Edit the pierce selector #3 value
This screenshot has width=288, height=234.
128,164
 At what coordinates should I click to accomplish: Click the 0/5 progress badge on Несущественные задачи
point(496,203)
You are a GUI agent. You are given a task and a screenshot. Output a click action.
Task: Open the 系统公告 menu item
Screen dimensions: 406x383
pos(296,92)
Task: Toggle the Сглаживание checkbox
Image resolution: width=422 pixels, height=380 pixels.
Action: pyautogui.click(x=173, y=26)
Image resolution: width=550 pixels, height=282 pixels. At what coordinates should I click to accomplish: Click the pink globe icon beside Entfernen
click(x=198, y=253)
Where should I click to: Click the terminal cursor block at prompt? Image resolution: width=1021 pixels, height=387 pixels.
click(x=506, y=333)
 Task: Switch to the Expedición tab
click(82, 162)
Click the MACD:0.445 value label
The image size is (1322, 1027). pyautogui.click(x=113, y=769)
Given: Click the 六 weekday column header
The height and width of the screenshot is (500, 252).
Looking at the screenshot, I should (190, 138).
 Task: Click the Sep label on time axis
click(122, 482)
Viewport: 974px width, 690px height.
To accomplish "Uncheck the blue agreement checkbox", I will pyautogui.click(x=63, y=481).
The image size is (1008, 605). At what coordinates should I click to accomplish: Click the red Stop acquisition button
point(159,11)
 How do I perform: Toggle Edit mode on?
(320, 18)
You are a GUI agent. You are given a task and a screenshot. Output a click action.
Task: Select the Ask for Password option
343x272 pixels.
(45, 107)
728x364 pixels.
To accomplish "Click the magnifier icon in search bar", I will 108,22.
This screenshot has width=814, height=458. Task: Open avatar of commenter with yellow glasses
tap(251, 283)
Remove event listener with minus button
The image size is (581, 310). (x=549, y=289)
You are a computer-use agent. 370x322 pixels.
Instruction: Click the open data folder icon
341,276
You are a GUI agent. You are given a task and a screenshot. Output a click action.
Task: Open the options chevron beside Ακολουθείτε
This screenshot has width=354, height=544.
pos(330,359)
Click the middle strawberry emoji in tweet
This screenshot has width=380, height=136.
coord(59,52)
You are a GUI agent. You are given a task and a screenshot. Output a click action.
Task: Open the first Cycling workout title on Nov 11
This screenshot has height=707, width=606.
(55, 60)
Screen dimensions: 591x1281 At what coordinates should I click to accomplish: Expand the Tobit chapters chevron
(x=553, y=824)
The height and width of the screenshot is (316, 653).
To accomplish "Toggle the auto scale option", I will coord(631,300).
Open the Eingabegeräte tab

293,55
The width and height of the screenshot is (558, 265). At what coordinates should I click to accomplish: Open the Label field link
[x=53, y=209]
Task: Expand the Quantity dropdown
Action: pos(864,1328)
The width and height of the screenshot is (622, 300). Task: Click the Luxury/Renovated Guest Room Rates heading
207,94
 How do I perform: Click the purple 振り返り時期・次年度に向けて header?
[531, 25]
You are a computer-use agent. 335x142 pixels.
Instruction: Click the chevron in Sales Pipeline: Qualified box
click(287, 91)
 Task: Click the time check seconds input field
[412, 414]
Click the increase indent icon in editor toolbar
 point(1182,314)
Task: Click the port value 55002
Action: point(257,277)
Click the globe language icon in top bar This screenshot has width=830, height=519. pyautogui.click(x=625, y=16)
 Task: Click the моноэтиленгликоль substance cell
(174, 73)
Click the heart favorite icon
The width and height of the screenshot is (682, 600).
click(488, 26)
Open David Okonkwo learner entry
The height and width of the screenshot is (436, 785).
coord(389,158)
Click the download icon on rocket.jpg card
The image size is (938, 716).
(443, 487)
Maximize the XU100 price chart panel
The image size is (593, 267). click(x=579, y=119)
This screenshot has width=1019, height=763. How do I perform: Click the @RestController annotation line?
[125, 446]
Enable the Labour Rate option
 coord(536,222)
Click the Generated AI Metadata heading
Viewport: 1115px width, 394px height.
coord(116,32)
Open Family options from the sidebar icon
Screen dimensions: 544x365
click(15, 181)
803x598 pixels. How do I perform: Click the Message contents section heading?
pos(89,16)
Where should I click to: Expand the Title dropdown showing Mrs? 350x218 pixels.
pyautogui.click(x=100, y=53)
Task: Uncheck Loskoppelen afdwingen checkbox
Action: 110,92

-=-=-=-=-

Required action »
Since only part of the listing is wanted, copy exactly the lines from the one holding "Click the increase" to the one holding "Click the globe", both included.

Answer box »
Click the increase indent icon in editor toolbar
 point(1182,314)
Task: Click the port value 55002
Action: point(257,277)
Click the globe language icon in top bar This screenshot has width=830, height=519. pyautogui.click(x=625, y=16)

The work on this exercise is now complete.